INFORMATION GIVEN section start
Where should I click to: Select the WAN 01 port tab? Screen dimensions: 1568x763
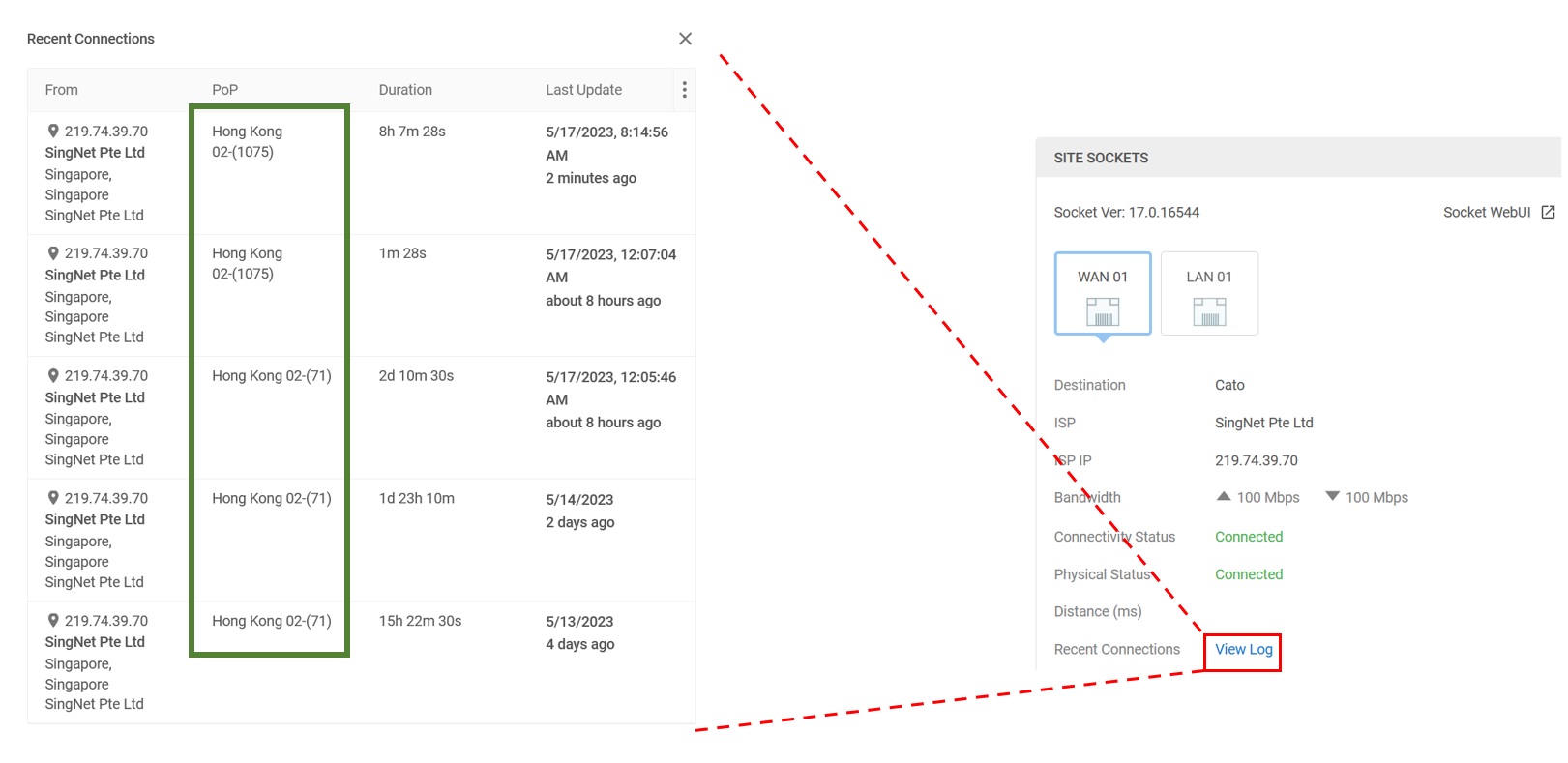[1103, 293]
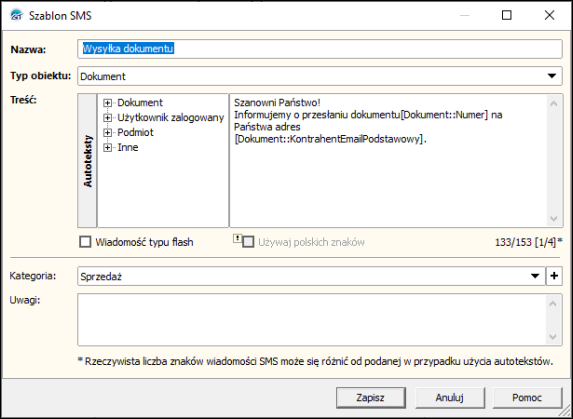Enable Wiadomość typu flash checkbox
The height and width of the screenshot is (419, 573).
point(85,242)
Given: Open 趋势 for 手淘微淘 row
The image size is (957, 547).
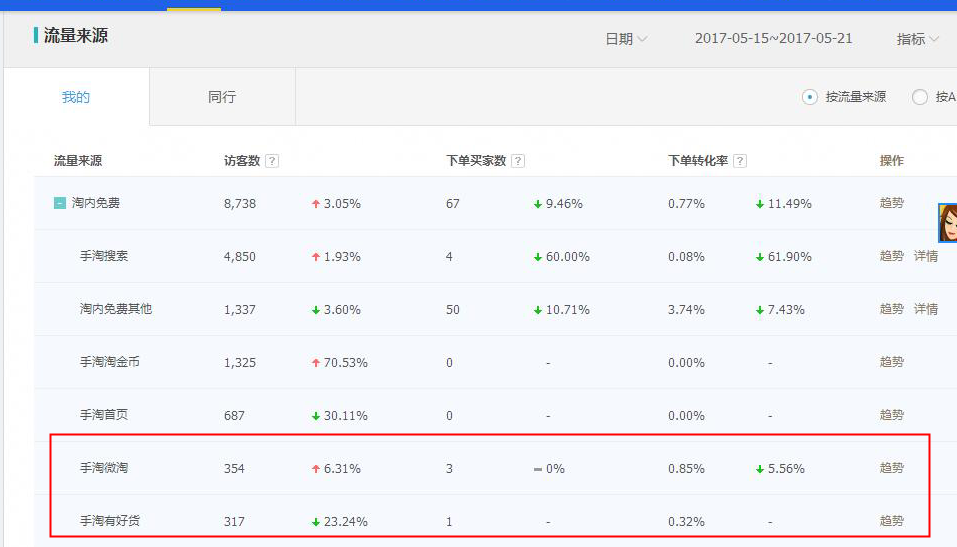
INFORMATION GIVEN section end
(INSTRUCTIONS TO FOLLOW): Please copy the records above word for word, omitting every picture.

(REPLY TO THE EXERCISE):
Where should I click to: Select the WAN 01 port tab? Screen dimensions: 1568x763
[1103, 293]
Enable Wiadomość typu flash checkbox
The height and width of the screenshot is (419, 573).
point(85,242)
Given: Open 趋势 for 手淘微淘 row
The image size is (957, 547).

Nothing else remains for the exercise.